Artwork

A cowboy

A cowboy, by José Bouchet, unspecified, 1850
A cowboy, by José Bouchet, unspecified, 1850

A cowboy is an unspecified painting by the Realist artist José Bouchet. It dates from 1850 and is held in the collection of the National Museum of Fine Arts, Argentina.

About this work

Overview

Painted around 1850 by José Bouchet, this work portrays a rural equestrian scene in the Argentine pampas. It is part of the permanent collection at the National Museum of Fine Arts in Buenos Aires. The composition captures a moment of transit—cowboy and horse moving through shallow water—offering a quiet yet dynamic glimpse into 19th-century rural life in the region.

Subject & Meaning

The figure is a gaucho, not a North American cowboy, dressed in typical regional attire: white shirt, yellow trousers, and a blue neckscarf.

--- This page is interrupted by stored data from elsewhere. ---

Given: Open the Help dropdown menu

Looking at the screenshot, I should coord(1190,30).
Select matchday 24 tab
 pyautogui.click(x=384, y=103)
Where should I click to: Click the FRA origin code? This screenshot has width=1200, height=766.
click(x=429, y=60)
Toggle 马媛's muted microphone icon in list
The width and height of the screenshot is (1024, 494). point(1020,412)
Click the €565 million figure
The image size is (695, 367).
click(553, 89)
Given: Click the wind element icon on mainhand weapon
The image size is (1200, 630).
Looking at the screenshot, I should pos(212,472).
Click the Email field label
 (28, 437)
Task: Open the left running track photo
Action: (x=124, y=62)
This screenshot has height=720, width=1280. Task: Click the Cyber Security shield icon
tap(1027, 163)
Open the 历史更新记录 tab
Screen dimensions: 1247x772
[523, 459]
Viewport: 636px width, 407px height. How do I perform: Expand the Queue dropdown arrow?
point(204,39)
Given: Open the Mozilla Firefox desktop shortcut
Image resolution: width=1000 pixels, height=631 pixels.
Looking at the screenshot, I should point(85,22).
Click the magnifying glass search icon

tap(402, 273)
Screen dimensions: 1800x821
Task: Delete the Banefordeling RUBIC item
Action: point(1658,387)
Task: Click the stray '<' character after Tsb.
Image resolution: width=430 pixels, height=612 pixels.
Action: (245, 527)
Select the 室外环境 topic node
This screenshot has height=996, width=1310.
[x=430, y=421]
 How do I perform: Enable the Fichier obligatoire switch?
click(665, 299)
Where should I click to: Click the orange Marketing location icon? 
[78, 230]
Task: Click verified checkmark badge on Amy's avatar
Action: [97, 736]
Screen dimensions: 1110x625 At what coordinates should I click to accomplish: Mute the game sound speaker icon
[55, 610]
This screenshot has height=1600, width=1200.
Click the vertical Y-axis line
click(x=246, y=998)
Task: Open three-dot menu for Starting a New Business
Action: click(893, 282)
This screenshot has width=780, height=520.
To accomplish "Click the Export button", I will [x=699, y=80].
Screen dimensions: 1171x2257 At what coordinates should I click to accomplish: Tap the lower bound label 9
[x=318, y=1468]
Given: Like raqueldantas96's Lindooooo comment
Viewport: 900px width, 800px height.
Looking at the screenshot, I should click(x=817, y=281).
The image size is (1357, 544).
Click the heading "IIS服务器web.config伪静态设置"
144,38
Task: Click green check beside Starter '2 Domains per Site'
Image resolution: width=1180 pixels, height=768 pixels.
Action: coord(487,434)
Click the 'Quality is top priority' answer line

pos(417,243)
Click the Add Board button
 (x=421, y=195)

The figure is a gaucho, not a North American cowboy, dressed in typical regional attire: white shirt, yellow trousers, and a blue neckscarf. He guides his horse through a wetland, a common feature of the pampas. A distant figure and modest structure suggest a working landscape, not a romanticized frontier. The scene reflects daily labor and mobility in Argentina’s rural economy, grounded in realism rather than myth.

Technique & Style

Bouchet employs loose brushwork and muted earth tones to convey motion and atmosphere. The water’s reflection and the horse’s submerged legs suggest fluidity, while the diagonal alignment of rider and animal imparts forward momentum. Light falls evenly across the scene, avoiding dramatic contrast, reinforcing the painting’s observational tone and quiet realism.

History & Provenance

The painting entered the collection of the National Museum of Fine Arts in Buenos Aires in the late 19th or early 20th century, likely through state acquisition or donation. Its attribution to José Bouchet, a lesser-known Argentine painter of the period, reflects efforts to document regional artistic output beyond European-influenced elites. No earlier provenance records are widely documented.

Context

Created during a period of national consolidation in Argentina, the painting aligns with emerging interest in indigenous and rural identities. While European academic styles dominated elite art, Bouchet’s work quietly documents local life. The gaucho, though not yet fully mythologized, was becoming a symbol of national character, and this image contributes to that evolving visual discourse.

Legacy

Though Bouchet’s oeuvre remains obscure, this painting endures as a modest but authentic record of 19th-century pampas life. It stands apart from later romanticized depictions of gauchos, offering instead a restrained, unembellished view. Its presence in a national museum affirms its role as a cultural artifact, valued for its historical testimony rather than artistic fame.

Artist & collection

Portrait of José Bouchet

Artist

José Bouchet

José Bouchet (1848–1919) was an artist, born in Xanza.